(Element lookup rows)
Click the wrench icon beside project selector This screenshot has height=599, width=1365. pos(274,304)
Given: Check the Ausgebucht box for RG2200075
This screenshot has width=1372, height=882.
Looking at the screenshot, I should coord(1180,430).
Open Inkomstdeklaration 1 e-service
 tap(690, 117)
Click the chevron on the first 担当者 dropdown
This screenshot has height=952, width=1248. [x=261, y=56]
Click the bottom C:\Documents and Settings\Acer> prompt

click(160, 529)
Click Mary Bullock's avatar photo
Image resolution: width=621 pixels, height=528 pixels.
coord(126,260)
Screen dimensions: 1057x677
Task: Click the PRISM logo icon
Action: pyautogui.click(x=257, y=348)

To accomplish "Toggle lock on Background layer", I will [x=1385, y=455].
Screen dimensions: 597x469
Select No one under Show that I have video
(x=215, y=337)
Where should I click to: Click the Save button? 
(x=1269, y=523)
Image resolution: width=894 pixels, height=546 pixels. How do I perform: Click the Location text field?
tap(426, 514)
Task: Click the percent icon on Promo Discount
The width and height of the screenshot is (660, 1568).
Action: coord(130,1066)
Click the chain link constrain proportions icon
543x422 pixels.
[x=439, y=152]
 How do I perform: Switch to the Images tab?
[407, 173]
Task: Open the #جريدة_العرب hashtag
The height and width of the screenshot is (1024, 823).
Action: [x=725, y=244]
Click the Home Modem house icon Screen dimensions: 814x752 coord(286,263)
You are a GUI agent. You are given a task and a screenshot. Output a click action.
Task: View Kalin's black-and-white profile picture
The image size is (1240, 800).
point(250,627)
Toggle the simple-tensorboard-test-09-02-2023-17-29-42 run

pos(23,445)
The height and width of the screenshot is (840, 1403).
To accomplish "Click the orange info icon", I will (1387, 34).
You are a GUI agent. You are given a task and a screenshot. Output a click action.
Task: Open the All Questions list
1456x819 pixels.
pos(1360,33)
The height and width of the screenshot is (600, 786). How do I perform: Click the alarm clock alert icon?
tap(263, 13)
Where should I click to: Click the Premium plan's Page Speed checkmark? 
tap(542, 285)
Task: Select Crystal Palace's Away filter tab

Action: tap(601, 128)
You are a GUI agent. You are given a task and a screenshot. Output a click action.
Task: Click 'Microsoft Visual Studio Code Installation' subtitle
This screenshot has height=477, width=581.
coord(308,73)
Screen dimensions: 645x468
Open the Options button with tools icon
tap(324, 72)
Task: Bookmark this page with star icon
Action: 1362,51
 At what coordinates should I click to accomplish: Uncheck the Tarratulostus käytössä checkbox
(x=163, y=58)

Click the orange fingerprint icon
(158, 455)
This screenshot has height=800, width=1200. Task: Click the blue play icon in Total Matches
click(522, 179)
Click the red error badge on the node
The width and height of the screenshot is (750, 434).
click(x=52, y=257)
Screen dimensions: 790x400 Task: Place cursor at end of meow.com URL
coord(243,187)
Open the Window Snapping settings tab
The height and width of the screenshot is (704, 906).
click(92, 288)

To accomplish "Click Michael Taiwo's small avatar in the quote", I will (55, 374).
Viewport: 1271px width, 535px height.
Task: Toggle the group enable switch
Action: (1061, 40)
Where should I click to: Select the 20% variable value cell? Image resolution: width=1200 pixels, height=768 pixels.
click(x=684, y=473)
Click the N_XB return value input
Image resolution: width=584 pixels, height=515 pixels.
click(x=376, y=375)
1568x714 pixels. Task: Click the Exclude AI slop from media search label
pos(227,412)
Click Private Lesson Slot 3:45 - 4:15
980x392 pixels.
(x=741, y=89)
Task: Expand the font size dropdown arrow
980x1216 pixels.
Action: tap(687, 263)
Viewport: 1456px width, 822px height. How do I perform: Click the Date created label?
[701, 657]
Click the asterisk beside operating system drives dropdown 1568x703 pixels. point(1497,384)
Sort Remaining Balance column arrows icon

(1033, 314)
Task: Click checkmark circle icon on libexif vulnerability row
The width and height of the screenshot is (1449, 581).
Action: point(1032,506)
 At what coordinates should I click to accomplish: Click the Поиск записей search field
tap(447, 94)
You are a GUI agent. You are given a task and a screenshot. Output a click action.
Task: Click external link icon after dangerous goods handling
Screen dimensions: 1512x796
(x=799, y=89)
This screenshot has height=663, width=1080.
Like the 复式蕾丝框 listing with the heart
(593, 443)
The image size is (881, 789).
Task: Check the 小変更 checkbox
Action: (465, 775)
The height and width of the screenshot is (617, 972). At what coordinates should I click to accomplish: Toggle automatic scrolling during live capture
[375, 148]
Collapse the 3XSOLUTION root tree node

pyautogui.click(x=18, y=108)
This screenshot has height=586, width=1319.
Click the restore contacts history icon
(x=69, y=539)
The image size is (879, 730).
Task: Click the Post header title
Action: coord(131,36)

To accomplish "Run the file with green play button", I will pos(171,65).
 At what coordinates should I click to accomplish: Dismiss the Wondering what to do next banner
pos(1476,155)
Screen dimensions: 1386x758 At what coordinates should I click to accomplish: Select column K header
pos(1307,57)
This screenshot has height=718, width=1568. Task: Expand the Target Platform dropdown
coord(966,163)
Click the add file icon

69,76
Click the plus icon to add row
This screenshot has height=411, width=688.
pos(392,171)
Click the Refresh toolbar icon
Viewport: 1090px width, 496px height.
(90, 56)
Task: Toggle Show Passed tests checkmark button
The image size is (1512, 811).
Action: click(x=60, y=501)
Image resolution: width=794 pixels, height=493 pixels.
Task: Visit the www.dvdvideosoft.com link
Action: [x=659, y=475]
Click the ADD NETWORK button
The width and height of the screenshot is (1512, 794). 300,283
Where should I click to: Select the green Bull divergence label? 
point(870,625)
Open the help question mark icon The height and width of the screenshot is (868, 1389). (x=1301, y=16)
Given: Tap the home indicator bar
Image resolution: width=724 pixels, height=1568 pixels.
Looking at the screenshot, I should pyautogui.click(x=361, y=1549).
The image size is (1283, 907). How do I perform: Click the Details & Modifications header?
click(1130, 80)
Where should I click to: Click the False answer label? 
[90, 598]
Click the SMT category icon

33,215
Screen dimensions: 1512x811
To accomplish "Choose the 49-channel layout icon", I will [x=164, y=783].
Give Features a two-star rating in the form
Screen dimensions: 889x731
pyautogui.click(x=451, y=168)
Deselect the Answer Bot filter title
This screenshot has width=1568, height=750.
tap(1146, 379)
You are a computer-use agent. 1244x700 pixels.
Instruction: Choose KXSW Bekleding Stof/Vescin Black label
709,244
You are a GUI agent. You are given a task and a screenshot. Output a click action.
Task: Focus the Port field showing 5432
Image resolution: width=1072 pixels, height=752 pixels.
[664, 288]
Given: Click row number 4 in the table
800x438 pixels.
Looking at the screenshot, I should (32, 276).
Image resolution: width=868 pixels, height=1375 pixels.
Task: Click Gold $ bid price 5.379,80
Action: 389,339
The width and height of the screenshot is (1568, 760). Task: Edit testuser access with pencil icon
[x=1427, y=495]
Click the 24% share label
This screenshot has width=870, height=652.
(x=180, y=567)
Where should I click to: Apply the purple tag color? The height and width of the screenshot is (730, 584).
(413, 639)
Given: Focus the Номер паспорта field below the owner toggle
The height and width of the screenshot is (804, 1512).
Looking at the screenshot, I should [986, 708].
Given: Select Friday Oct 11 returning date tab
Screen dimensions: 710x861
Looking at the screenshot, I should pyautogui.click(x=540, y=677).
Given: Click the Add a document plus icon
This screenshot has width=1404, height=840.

- Short exercise:
Rewrite the rows from the start through the line containing "Click the Home", inclusive, swapping "How do I perform" for "How can I perform" and leaving everything else unchanged.

- Reply to the task:
Click the wrench icon beside project selector This screenshot has height=599, width=1365. pos(274,304)
Given: Check the Ausgebucht box for RG2200075
This screenshot has width=1372, height=882.
Looking at the screenshot, I should coord(1180,430).
Open Inkomstdeklaration 1 e-service
 tap(690, 117)
Click the chevron on the first 担当者 dropdown
This screenshot has height=952, width=1248. [x=261, y=56]
Click the bottom C:\Documents and Settings\Acer> prompt

click(160, 529)
Click Mary Bullock's avatar photo
Image resolution: width=621 pixels, height=528 pixels.
coord(126,260)
Screen dimensions: 1057x677
Task: Click the PRISM logo icon
Action: pyautogui.click(x=257, y=348)

To accomplish "Toggle lock on Background layer", I will [x=1385, y=455].
Screen dimensions: 597x469
Select No one under Show that I have video
(x=215, y=337)
Where should I click to: Click the Save button? 
(x=1269, y=523)
Image resolution: width=894 pixels, height=546 pixels. How can I perform: Click the Location text field?
tap(426, 514)
Task: Click the percent icon on Promo Discount
The width and height of the screenshot is (660, 1568).
Action: coord(130,1066)
Click the chain link constrain proportions icon
543x422 pixels.
[x=439, y=152]
 How can I perform: Switch to the Images tab?
[407, 173]
Task: Open the #جريدة_العرب hashtag
The height and width of the screenshot is (1024, 823).
Action: [x=725, y=244]
Click the Home Modem house icon Screen dimensions: 814x752 coord(286,263)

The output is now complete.